### Prompt
From the first line to the last, write out the records exactly, leaving the pictures behind.

[Screenshot grounding data]
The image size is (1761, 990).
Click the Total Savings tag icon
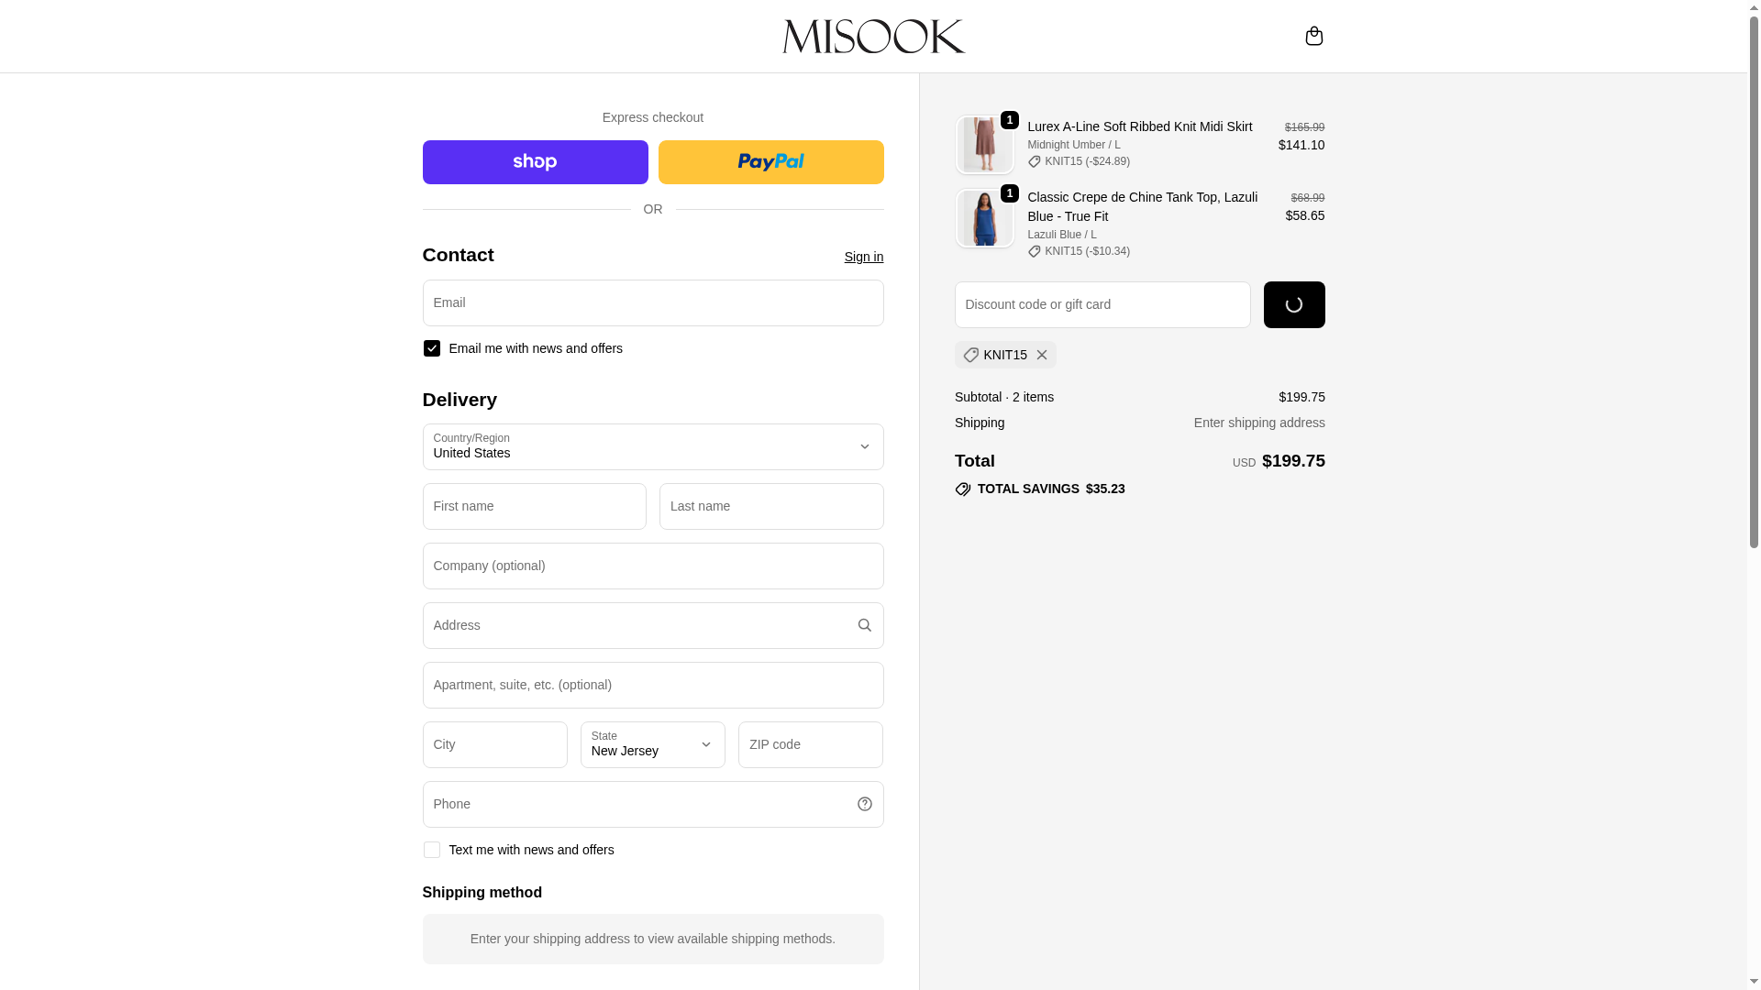pyautogui.click(x=963, y=490)
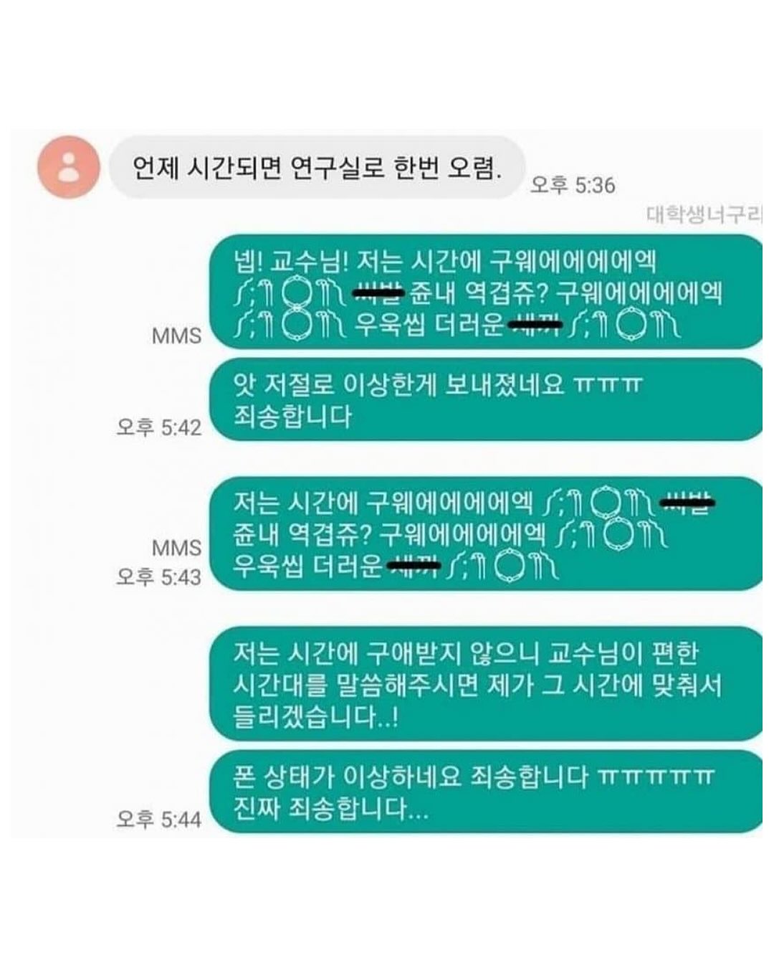Click the first green bubble starting with 넵! 교수님!

(x=486, y=293)

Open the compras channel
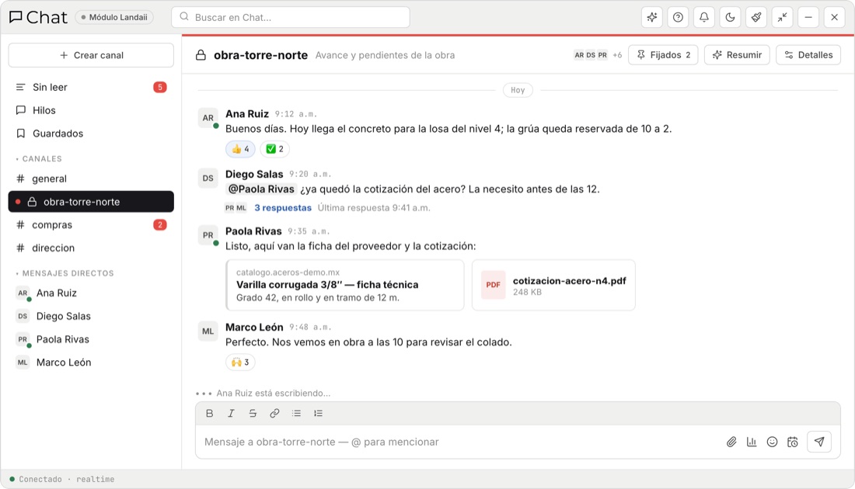pyautogui.click(x=91, y=225)
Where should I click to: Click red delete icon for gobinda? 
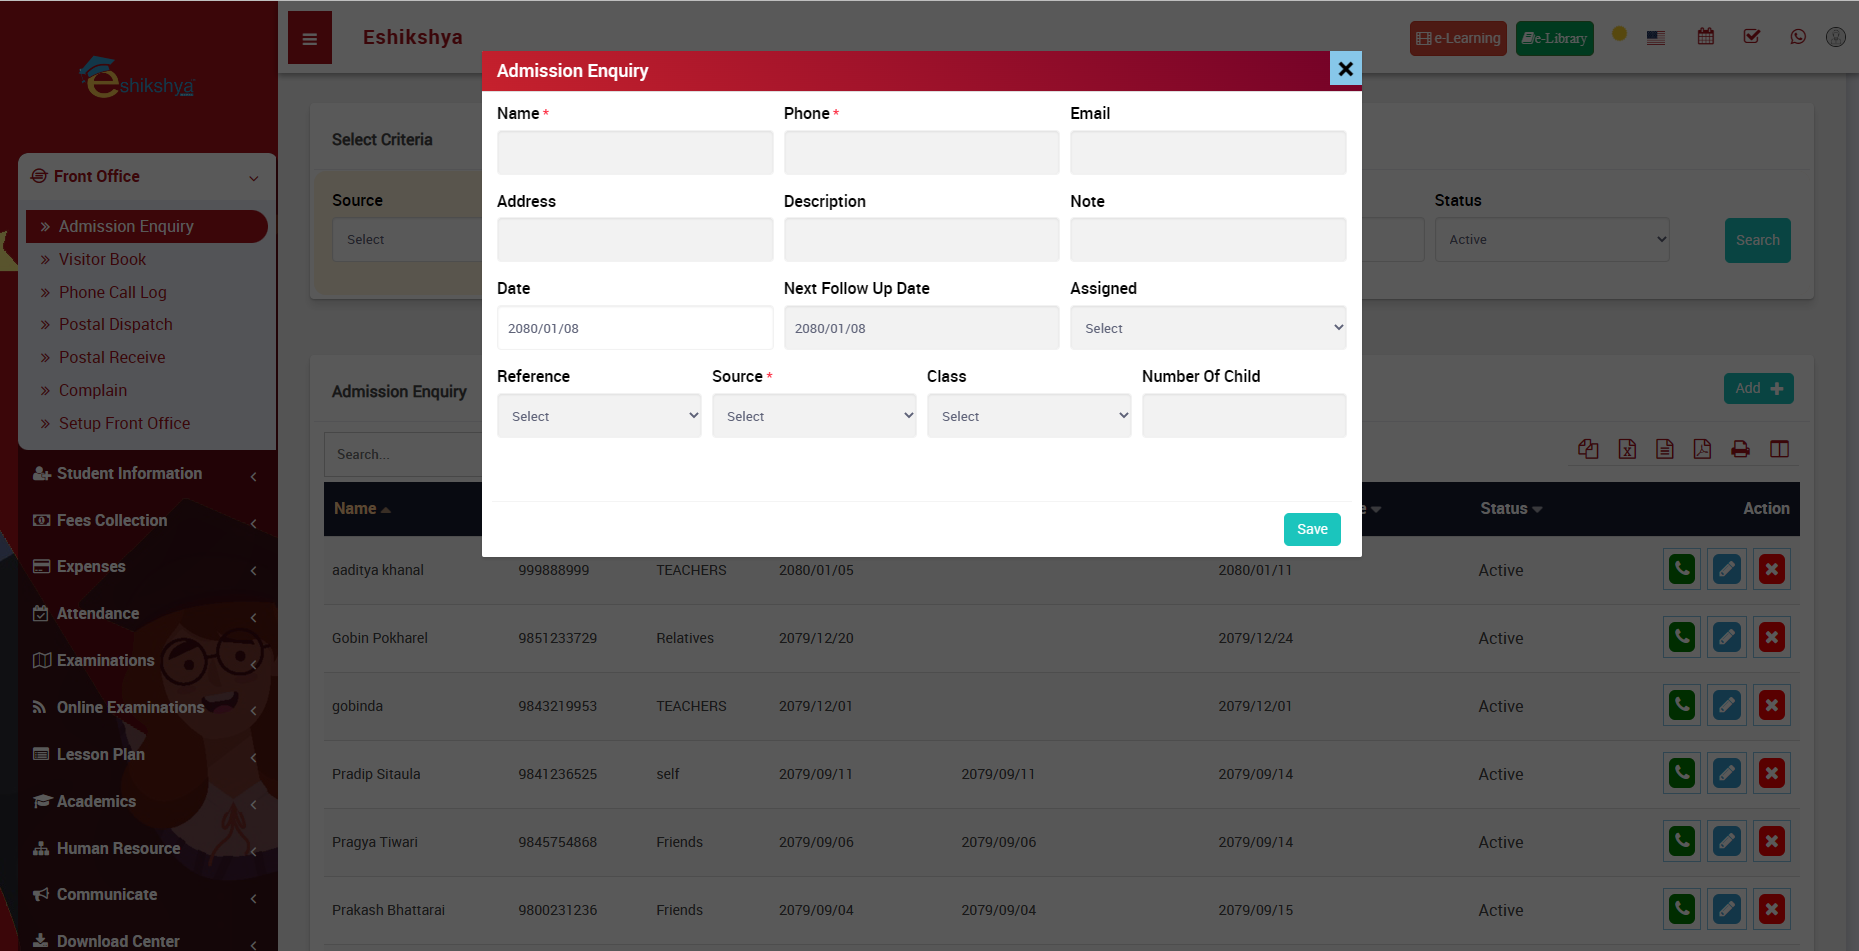point(1772,706)
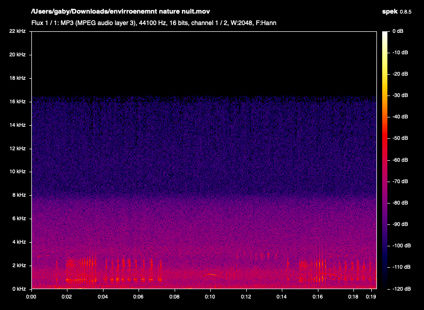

### Exercise result
The image size is (1761, 990).
Click the Total Savings tag icon
pyautogui.click(x=963, y=490)
Click the first green bubble starting with 넵! 교수님!

(x=486, y=293)

Open the compras channel
pyautogui.click(x=91, y=225)
Where should I click to: Click red delete icon for gobinda? 
point(1772,706)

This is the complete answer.